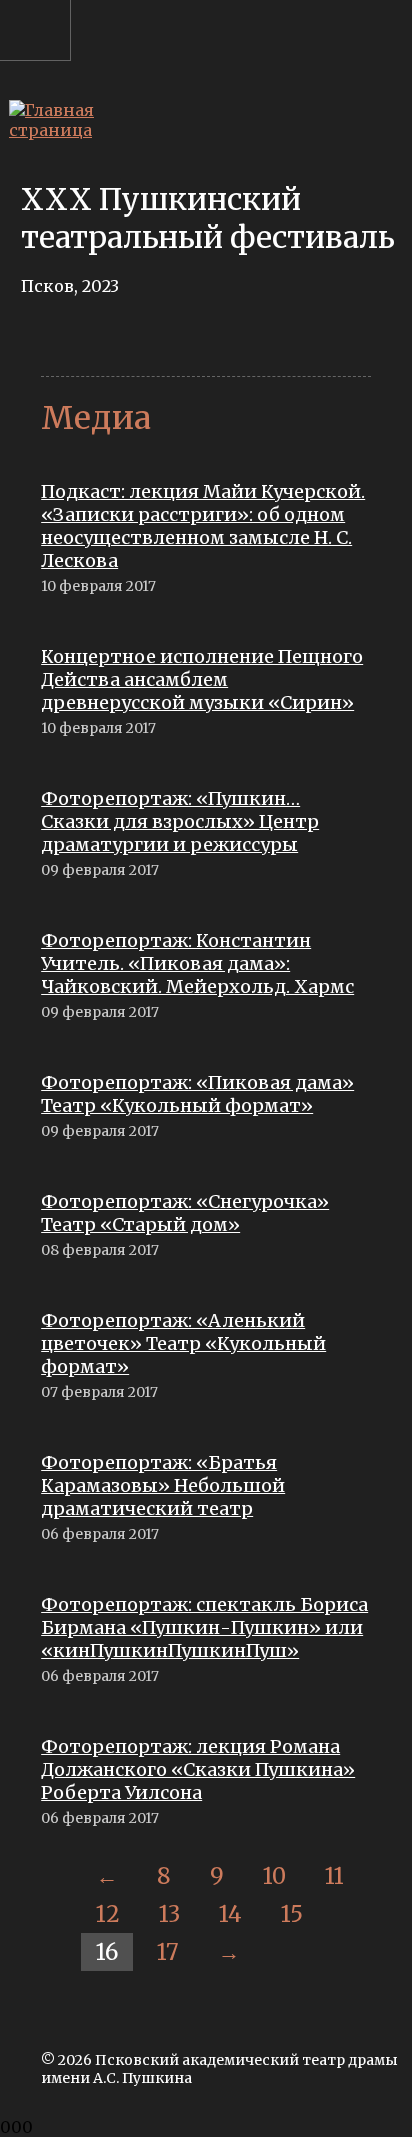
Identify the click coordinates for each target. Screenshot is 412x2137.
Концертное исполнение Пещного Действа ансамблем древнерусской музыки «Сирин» (202, 679)
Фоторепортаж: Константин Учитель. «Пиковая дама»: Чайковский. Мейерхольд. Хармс (197, 963)
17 (168, 1952)
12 (108, 1914)
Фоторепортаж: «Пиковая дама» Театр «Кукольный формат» (197, 1094)
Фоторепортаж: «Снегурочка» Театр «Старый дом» (185, 1213)
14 (230, 1914)
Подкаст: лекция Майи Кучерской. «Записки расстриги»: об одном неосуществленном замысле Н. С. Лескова (203, 526)
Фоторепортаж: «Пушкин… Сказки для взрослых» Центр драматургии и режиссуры (180, 821)
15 (292, 1914)
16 (107, 1952)
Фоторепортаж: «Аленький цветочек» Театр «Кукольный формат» (183, 1343)
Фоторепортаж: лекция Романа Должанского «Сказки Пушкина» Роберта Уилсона (198, 1769)
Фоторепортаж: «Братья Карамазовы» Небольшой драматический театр (163, 1485)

★ ★ ★ ★

**EXERCISE OBJECTIVE:**
Find the word "Сказки" in the entries and show each line where it is found.

**ANSWER SECTION:**
Фоторепортаж: «Пушкин… Сказки для взрослых» Центр драматургии и режиссуры (180, 821)
Фоторепортаж: лекция Романа Должанского «Сказки Пушкина» Роберта Уилсона (198, 1769)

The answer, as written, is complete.